**The problem**
The listing is to be printed in full, exactly as given.

**Data**
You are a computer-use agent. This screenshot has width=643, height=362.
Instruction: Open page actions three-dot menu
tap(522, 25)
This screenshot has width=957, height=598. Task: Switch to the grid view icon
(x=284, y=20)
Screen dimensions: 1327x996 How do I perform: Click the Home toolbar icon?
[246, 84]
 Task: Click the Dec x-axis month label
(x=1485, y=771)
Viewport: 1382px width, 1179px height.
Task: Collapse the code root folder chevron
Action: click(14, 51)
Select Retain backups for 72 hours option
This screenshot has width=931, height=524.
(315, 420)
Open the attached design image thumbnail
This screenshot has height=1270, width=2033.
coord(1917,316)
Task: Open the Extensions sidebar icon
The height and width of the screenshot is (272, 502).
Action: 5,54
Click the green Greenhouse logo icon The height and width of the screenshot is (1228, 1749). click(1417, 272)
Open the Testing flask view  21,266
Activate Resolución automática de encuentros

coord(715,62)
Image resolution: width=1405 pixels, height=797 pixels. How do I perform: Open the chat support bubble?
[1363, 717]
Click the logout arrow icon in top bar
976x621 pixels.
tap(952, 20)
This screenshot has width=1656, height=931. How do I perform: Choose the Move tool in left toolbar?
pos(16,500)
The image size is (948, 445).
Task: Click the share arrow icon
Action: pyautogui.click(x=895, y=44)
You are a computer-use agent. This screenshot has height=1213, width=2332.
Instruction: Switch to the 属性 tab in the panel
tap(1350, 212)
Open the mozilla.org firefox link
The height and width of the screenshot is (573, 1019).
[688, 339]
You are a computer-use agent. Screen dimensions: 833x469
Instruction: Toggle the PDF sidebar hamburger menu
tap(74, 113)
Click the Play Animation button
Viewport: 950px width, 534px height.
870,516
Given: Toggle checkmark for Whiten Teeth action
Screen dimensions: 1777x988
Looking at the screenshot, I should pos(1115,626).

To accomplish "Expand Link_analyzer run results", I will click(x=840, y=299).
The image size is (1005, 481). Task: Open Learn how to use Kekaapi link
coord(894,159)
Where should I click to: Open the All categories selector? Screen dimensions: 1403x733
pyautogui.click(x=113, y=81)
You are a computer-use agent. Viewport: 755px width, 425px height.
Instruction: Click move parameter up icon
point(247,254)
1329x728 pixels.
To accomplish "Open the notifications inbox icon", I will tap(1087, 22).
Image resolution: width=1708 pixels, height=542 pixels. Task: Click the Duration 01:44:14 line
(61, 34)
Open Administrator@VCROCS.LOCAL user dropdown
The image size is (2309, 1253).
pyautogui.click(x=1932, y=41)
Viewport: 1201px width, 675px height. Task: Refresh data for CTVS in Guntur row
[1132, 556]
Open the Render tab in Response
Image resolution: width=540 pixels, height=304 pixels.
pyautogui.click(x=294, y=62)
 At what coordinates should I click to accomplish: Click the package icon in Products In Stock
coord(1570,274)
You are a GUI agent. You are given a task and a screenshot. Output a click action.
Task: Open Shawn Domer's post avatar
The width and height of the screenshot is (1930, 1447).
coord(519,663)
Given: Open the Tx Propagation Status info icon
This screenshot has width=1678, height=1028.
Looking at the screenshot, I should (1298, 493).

**Task solution**
You are a computer-use agent. This screenshot has width=643, height=362.
Instruction: Open page actions three-dot menu
tap(522, 25)
This screenshot has width=957, height=598. Task: Switch to the grid view icon
(x=284, y=20)
Screen dimensions: 1327x996 How do I perform: Click the Home toolbar icon?
[246, 84]
 Task: Click the Dec x-axis month label
(x=1485, y=771)
Viewport: 1382px width, 1179px height.
Task: Collapse the code root folder chevron
Action: click(14, 51)
Select Retain backups for 72 hours option
This screenshot has width=931, height=524.
(315, 420)
Open the attached design image thumbnail
This screenshot has height=1270, width=2033.
coord(1917,316)
Task: Open the Extensions sidebar icon
The height and width of the screenshot is (272, 502).
Action: 5,54
Click the green Greenhouse logo icon The height and width of the screenshot is (1228, 1749). click(1417, 272)
Open the Testing flask view  21,266
Activate Resolución automática de encuentros

coord(715,62)
Image resolution: width=1405 pixels, height=797 pixels. How do I perform: Open the chat support bubble?
[1363, 717]
Click the logout arrow icon in top bar
976x621 pixels.
tap(952, 20)
This screenshot has width=1656, height=931. How do I perform: Choose the Move tool in left toolbar?
pos(16,500)
The image size is (948, 445).
Task: Click the share arrow icon
Action: pyautogui.click(x=895, y=44)
You are a computer-use agent. This screenshot has height=1213, width=2332.
Instruction: Switch to the 属性 tab in the panel
tap(1350, 212)
Open the mozilla.org firefox link
The height and width of the screenshot is (573, 1019).
[688, 339]
You are a computer-use agent. Screen dimensions: 833x469
Instruction: Toggle the PDF sidebar hamburger menu
tap(74, 113)
Click the Play Animation button
Viewport: 950px width, 534px height.
870,516
Given: Toggle checkmark for Whiten Teeth action
Screen dimensions: 1777x988
Looking at the screenshot, I should pos(1115,626).

To accomplish "Expand Link_analyzer run results", I will click(x=840, y=299).
The image size is (1005, 481). Task: Open Learn how to use Kekaapi link
coord(894,159)
Where should I click to: Open the All categories selector? Screen dimensions: 1403x733
pyautogui.click(x=113, y=81)
You are a computer-use agent. Viewport: 755px width, 425px height.
Instruction: Click move parameter up icon
point(247,254)
1329x728 pixels.
To accomplish "Open the notifications inbox icon", I will tap(1087, 22).
Image resolution: width=1708 pixels, height=542 pixels. Task: Click the Duration 01:44:14 line
(61, 34)
Open Administrator@VCROCS.LOCAL user dropdown
The image size is (2309, 1253).
pyautogui.click(x=1932, y=41)
Viewport: 1201px width, 675px height. Task: Refresh data for CTVS in Guntur row
[1132, 556]
Open the Render tab in Response
Image resolution: width=540 pixels, height=304 pixels.
pyautogui.click(x=294, y=62)
 At what coordinates should I click to accomplish: Click the package icon in Products In Stock
coord(1570,274)
You are a GUI agent. You are given a task and a screenshot. Output a click action.
Task: Open Shawn Domer's post avatar
The width and height of the screenshot is (1930, 1447).
coord(519,663)
Given: Open the Tx Propagation Status info icon
This screenshot has width=1678, height=1028.
Looking at the screenshot, I should (1298, 493).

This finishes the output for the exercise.